The Santa Ana police union has paid the City over $68,000 in another case.
SANTA ANA, Calif. – A judge has dismissed a lawsuit brought by the Santa Ana Police Officers Association (SAPOA) against the City of Santa Ana, while in a separate case the SAPOA has paid the City over $68,000, including interest for late payment.
On July 18, 2023, Orange County Superior Court Judge Erick Larsh dismissed, with prejudice, a lawsuit brought by the SAPOA and “Doe Officers” against the City. Judge Larsh’s ruling comes after the City won a motion attacking the allegations in SAPOA’s complaint, meaning that SAPOA’s entire complaint was defective and that there are no facts to support it. This follows the earlier dismissal of Police Chief David Valentin, City Manager Kristine Ridge, City Attorney Sonia Carvalho, the Santa Ana Police Department, and Santa Ana City Attorney’s Office from this lawsuit.
In the lawsuit involving payments from the SAPOA, the City and Chief Valentin prevailed on their Special Motions to Strike (also known as an anti-SLAPP motion). These motions were brought on the grounds that City officials were doing their jobs by communicating on issues of public interest relating to their official duties. The City argued that these are protected activities and that plaintiffs’ claims based on them were frivolous. The Court agreed, dismissed the claims based upon protected activities and awarded the City its attorney’s fees and costs.
Since then, due to the plaintiffs’ failure to pay the award for over four months, SAPOA ultimately paid to the City over $43,000, including interest of over $1,400. The court additionally awarded the City over $25,000 for Chief Valentin’s attorney fees for prevailing on his separate anti-SLAPP motion, bringing the total paid by SAPOA to over $68,000.
This follows the dismissal of Santa Ana City Manager Kristine Ridge, City Attorney Sonia Carvalho, Police Chief David Valentin, and Director of Human Resources Jason Motsick from that lawsuit.

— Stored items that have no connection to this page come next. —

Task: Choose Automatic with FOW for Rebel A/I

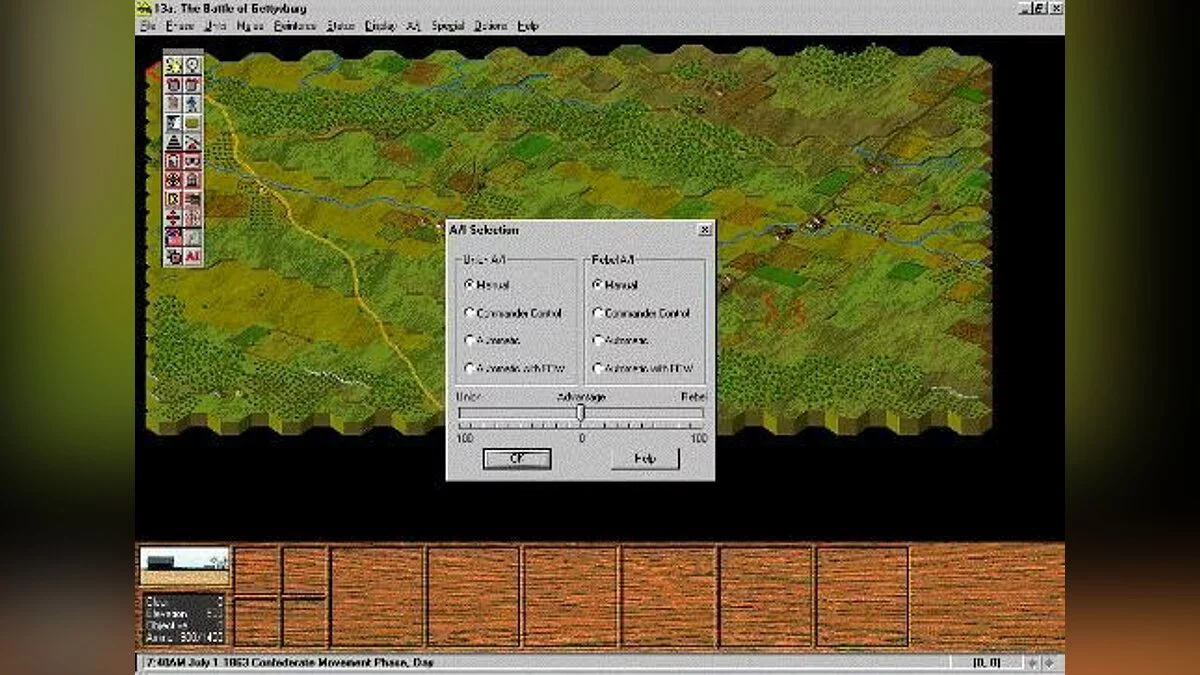Action: [x=599, y=369]
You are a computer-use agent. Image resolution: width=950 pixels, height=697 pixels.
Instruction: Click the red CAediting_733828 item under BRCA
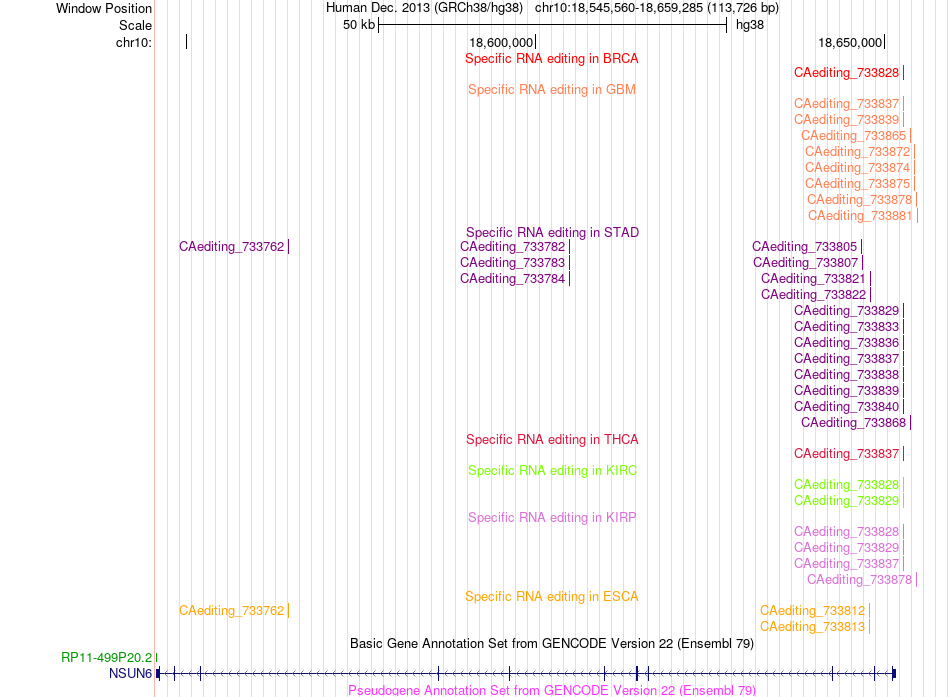(x=846, y=73)
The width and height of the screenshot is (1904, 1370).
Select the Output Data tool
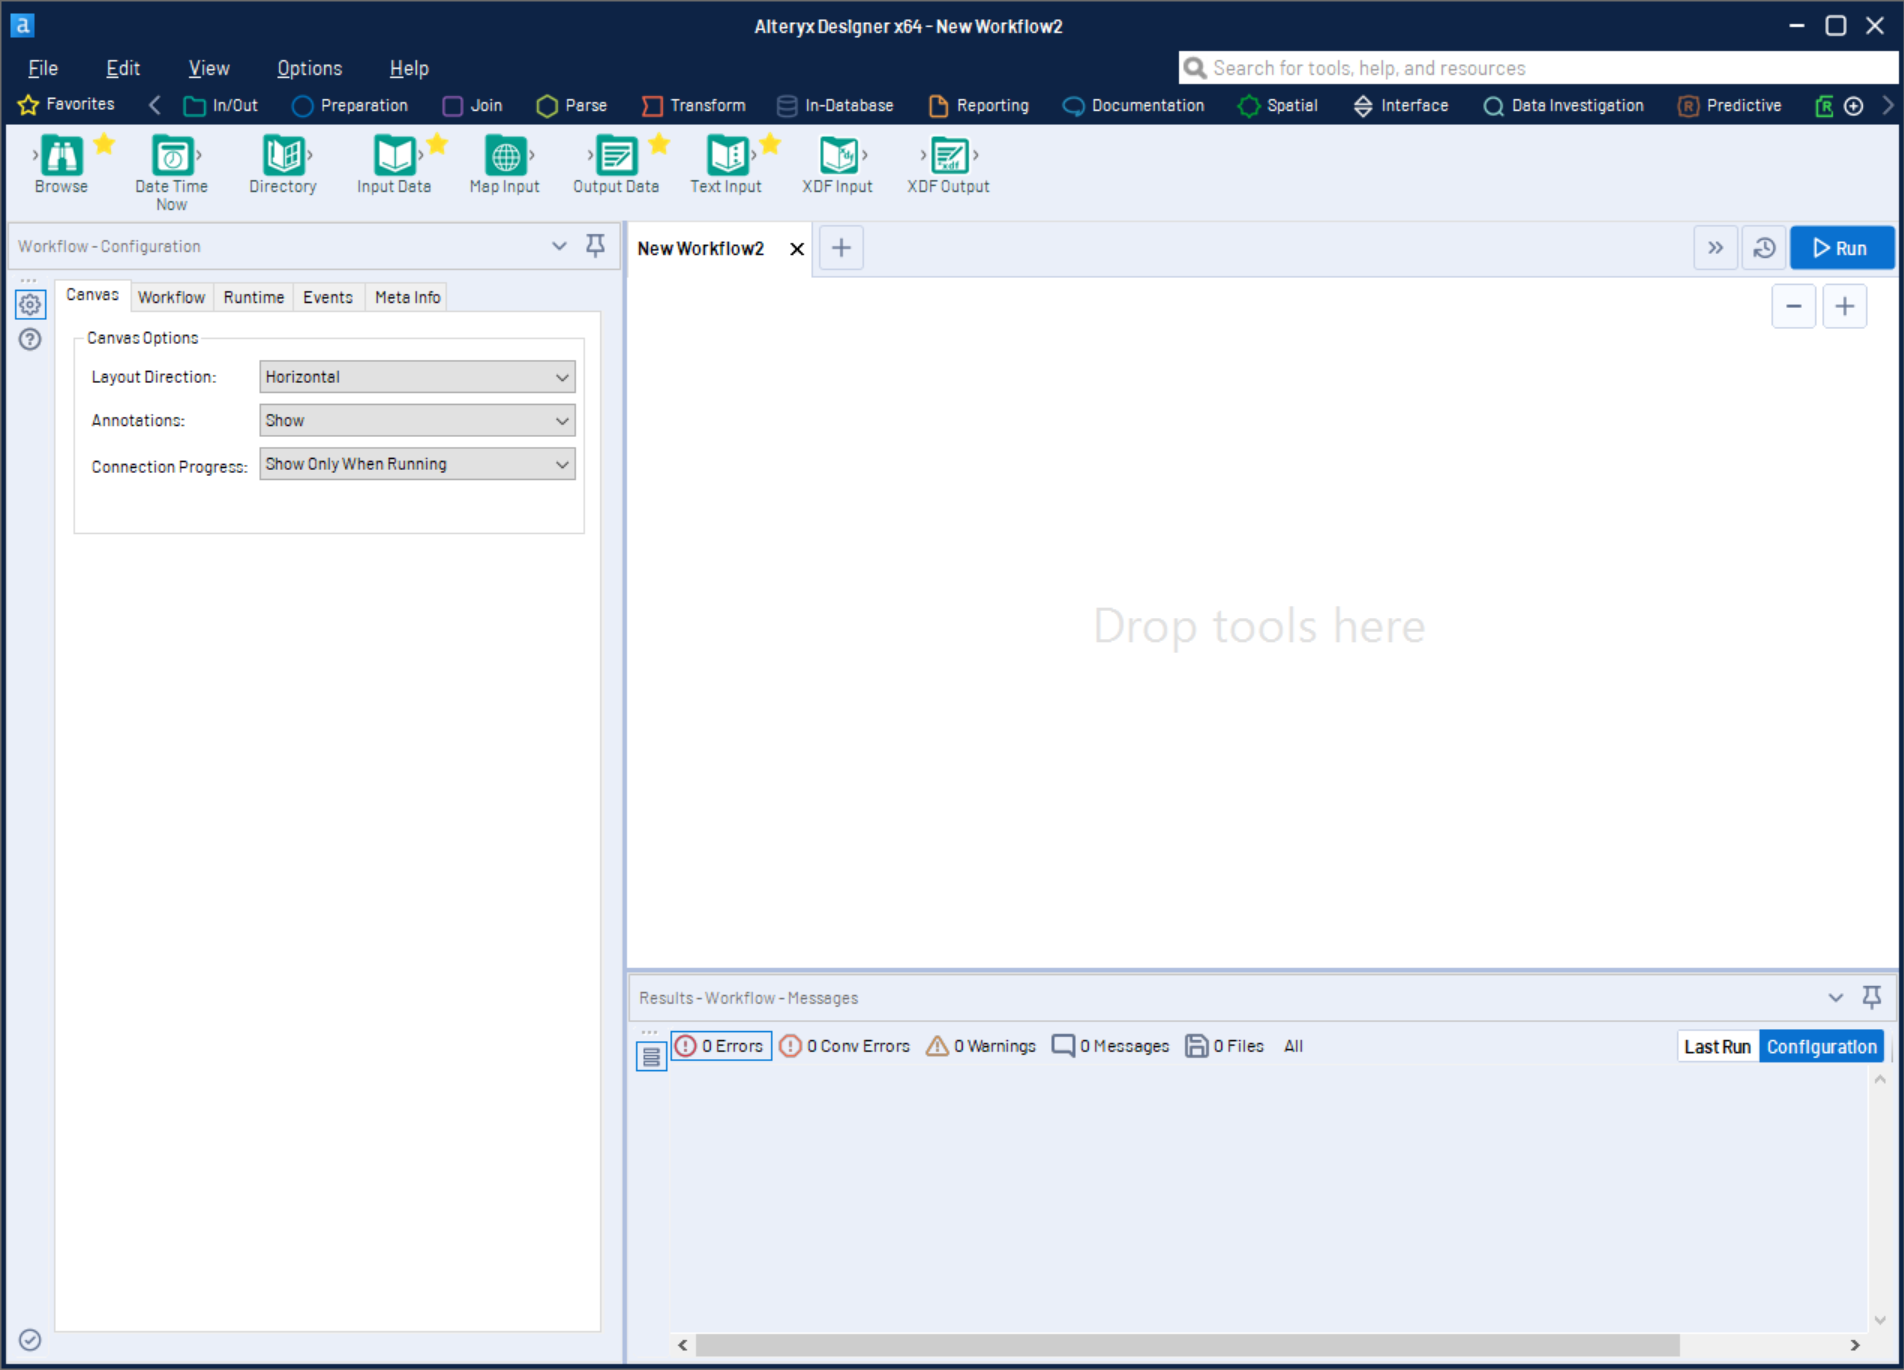[x=615, y=157]
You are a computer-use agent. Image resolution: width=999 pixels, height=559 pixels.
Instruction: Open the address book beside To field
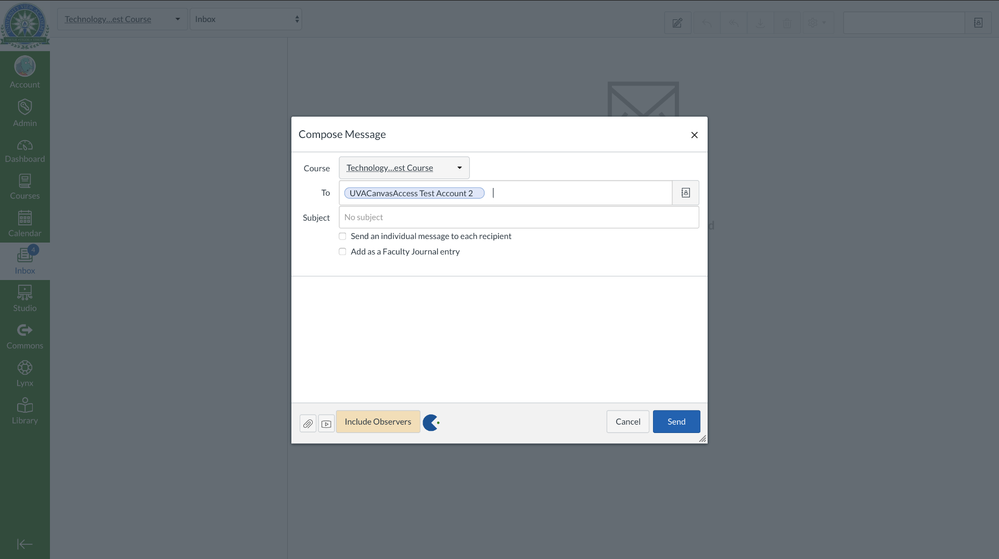(x=685, y=193)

The SAPOA and SAPOA President Gerry Serrano are still facing the City’s request for over $20,000 in monetary sanctions for their failure to properly respond to the City’s discovery requests.
Despite these legal victories by the City, Mr. Serrano recently filed yet another lawsuit. In response, the City filed a motion in this lawsuit arguing that plaintiff’s naming of the Santa Ana Police Department as one of the defendants contradicts the law and previous court orders in other lawsuits involving the SAPOA where it was determined that the Santa Ana Police Department is not a separate entity capable of being sued. Further, the City has argued that, despite being on notice due to determinations in other lawsuits involving the SAPOA that certain claims are required to be brought before the California Public Employment Relations Board, the plaintiff again brought such a claim in this lawsuit.